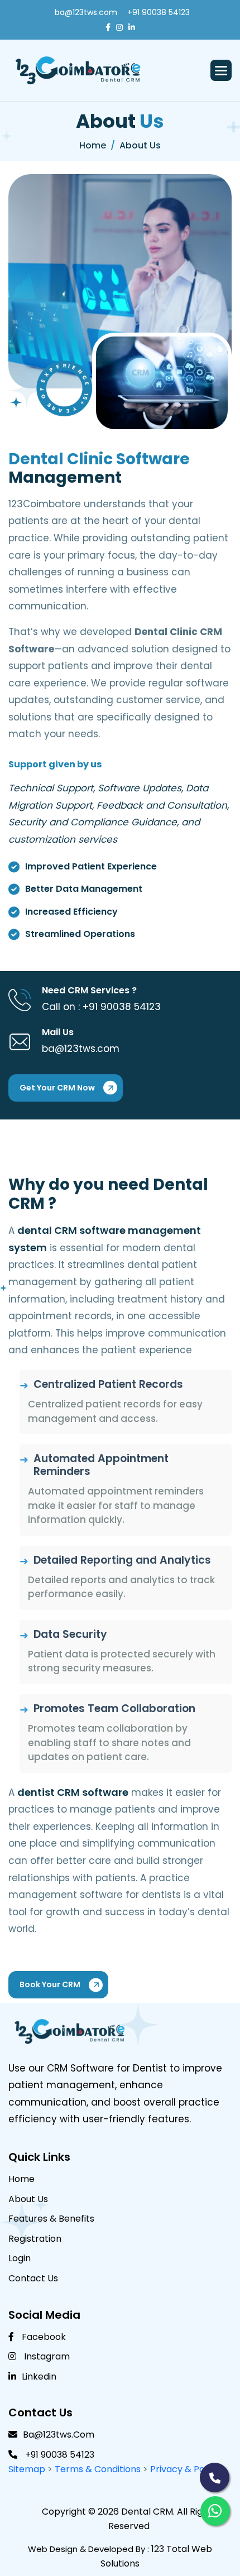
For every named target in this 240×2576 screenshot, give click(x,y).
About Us (28, 2199)
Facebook (43, 2336)
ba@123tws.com (86, 12)
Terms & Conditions (99, 2469)
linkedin (39, 2376)
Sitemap (26, 2469)
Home (21, 2179)
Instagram (46, 2356)
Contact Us (33, 2278)
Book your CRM (50, 1984)
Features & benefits (51, 2218)
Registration (34, 2238)
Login (19, 2258)
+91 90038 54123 (158, 12)
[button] (221, 70)
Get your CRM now (57, 1087)
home (92, 145)
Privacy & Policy (184, 2469)
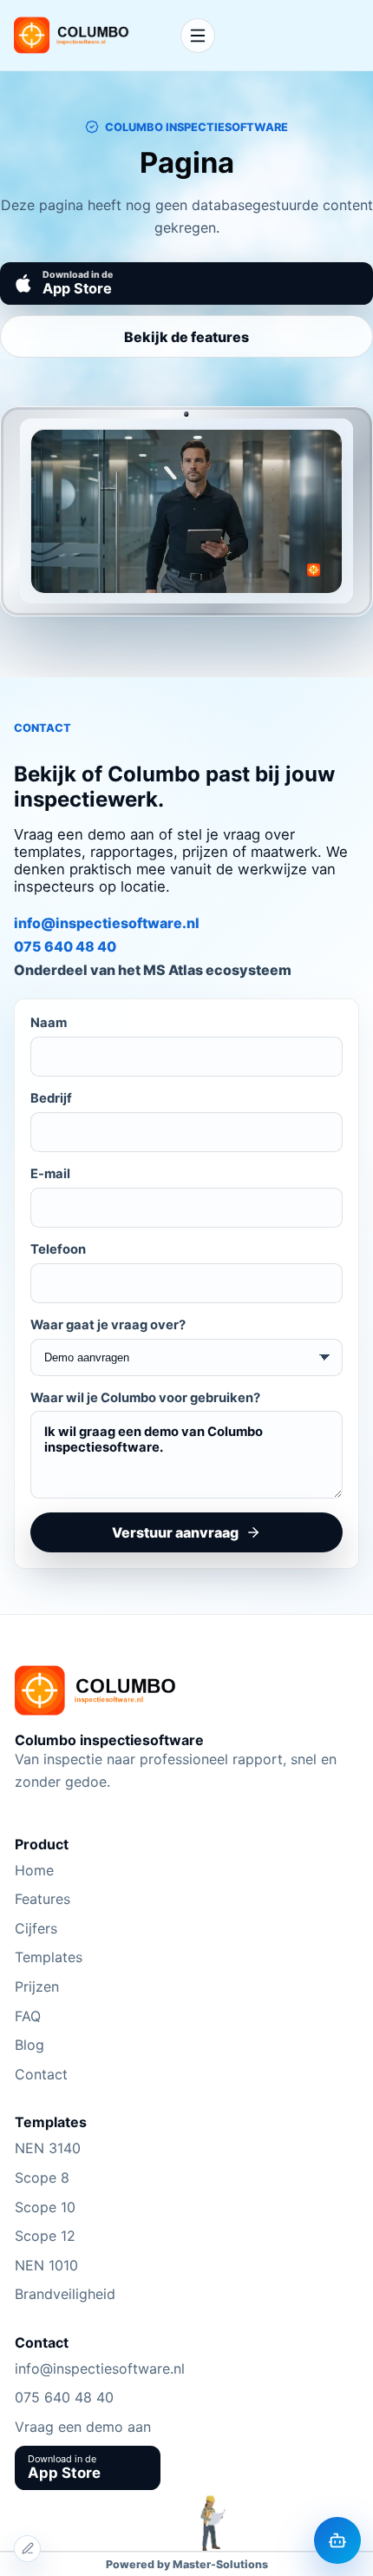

----------------------------------------

▸ **HOW TO COMPLETE THIS TASK**
Would you please write out the entries in full, exactly as they read, but without pictures?

▸ **ANSWER BELOW**
For every named target in this 240×2576 screenshot, give click(x,y).
About Us (28, 2199)
Facebook (43, 2336)
ba@123tws.com (86, 12)
Terms & Conditions (99, 2469)
linkedin (39, 2376)
Sitemap (26, 2469)
Home (21, 2179)
Instagram (46, 2356)
Contact Us (33, 2278)
Book your CRM (50, 1984)
Features & benefits (51, 2218)
Registration (34, 2238)
Login (19, 2258)
+91 90038 54123 (158, 12)
[button] (221, 70)
Get your CRM now (57, 1087)
home (92, 145)
Privacy & Policy (184, 2469)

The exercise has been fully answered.